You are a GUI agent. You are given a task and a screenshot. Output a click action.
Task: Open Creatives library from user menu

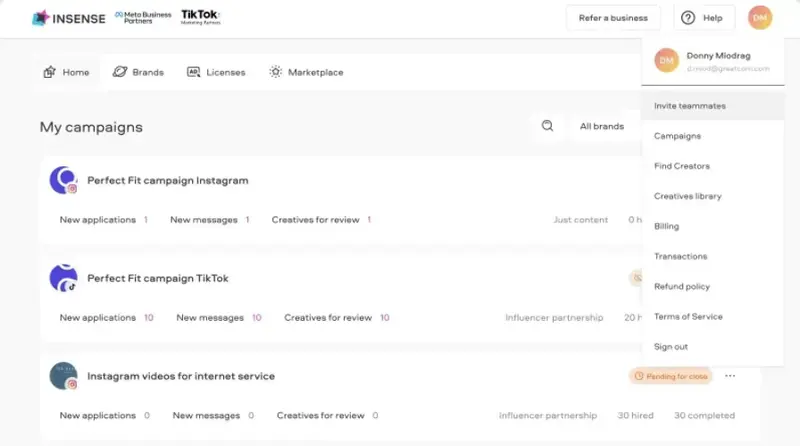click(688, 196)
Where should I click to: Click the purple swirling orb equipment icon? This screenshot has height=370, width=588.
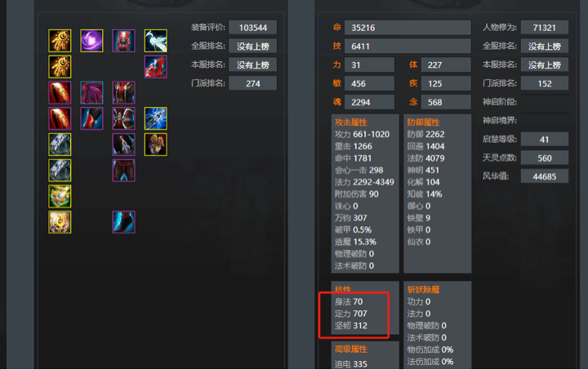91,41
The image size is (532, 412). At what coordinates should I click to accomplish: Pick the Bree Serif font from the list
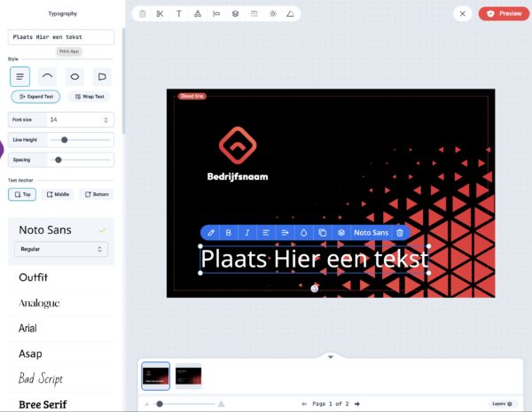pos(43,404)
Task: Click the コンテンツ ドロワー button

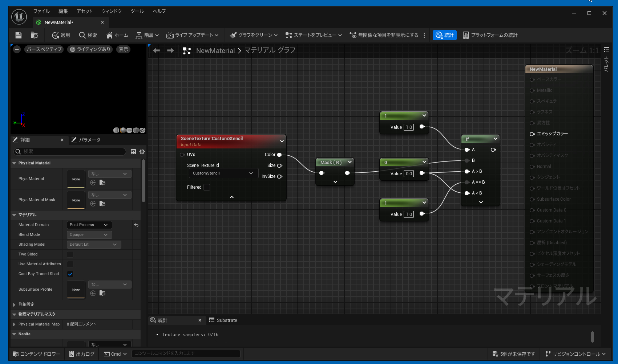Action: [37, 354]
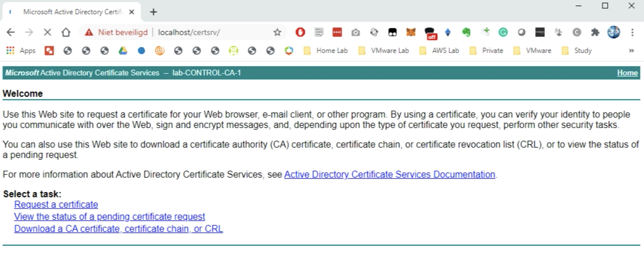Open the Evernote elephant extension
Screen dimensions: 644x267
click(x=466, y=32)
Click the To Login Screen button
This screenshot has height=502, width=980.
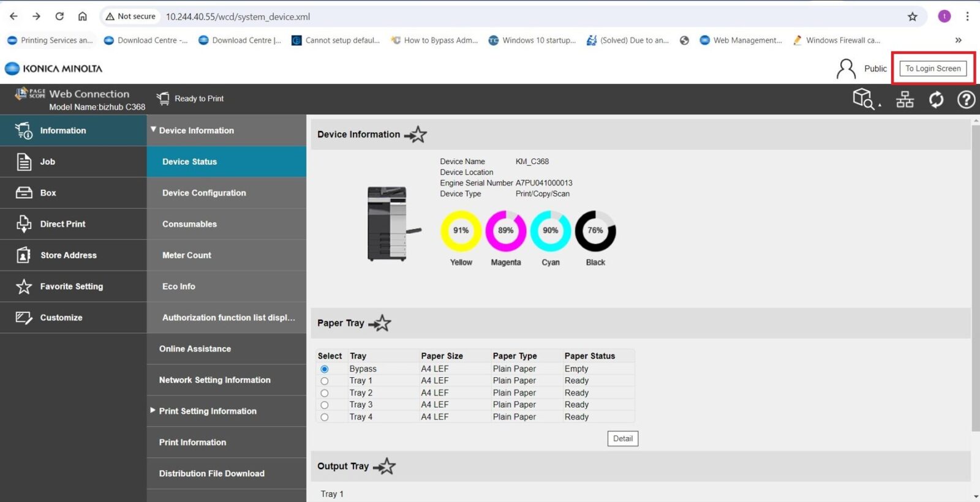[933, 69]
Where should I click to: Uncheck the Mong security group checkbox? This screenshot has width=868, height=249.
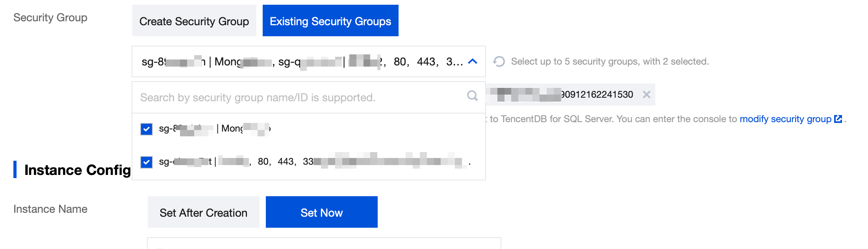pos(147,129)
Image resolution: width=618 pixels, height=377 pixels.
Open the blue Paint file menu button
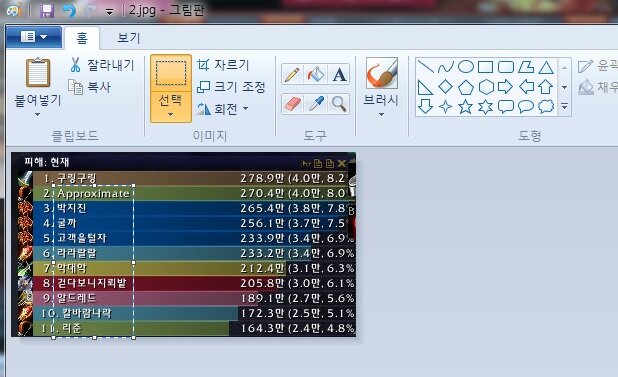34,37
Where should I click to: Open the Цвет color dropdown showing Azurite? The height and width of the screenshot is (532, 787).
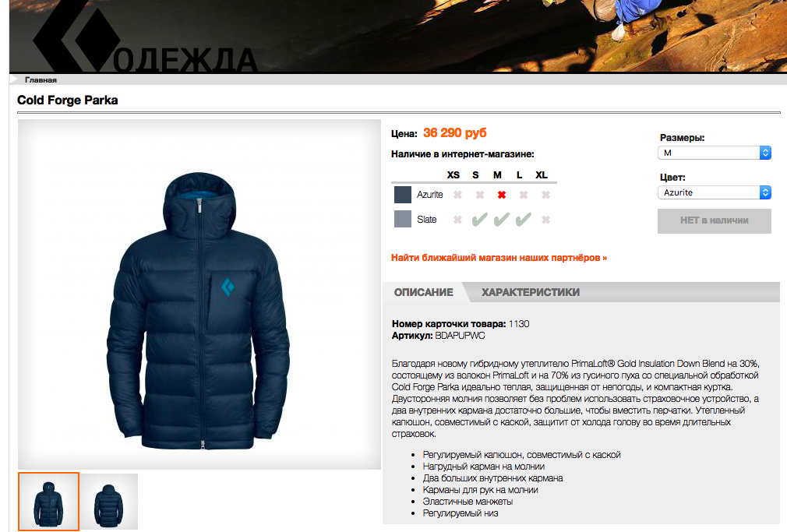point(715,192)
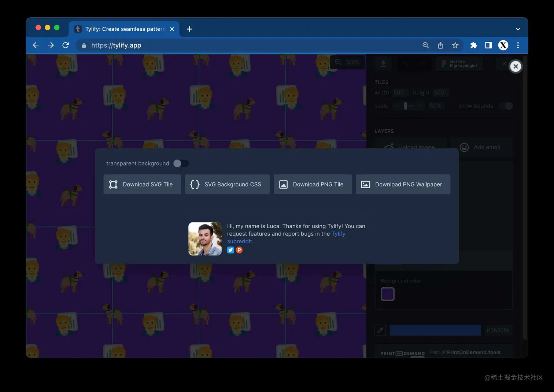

▶ _What is needed_
What's needed is an exact retyping of the records, pictures excluded.

▶ _Completed task_
You are a GUI agent. You are given a task and a screenshot. Output a click action.
Task: Open Creatives library from user menu

click(688, 196)
Where should I click to: Click the purple swirling orb equipment icon? This screenshot has height=370, width=588.
91,41
The image size is (532, 412). At what coordinates should I click to accomplish: Pick the Bree Serif font from the list
pos(43,404)
Task: Click the コンテンツ ドロワー button

Action: [37, 354]
Open the Evernote elephant extension
Screen dimensions: 644x267
click(x=466, y=32)
Click the To Login Screen button
This screenshot has height=502, width=980.
[933, 69]
Where should I click to: Uncheck the Mong security group checkbox? This screenshot has width=868, height=249.
pos(147,129)
Image resolution: width=618 pixels, height=377 pixels.
Open the blue Paint file menu button
34,37
Where should I click to: Open the Цвет color dropdown showing Azurite? The height and width of the screenshot is (532, 787).
point(715,192)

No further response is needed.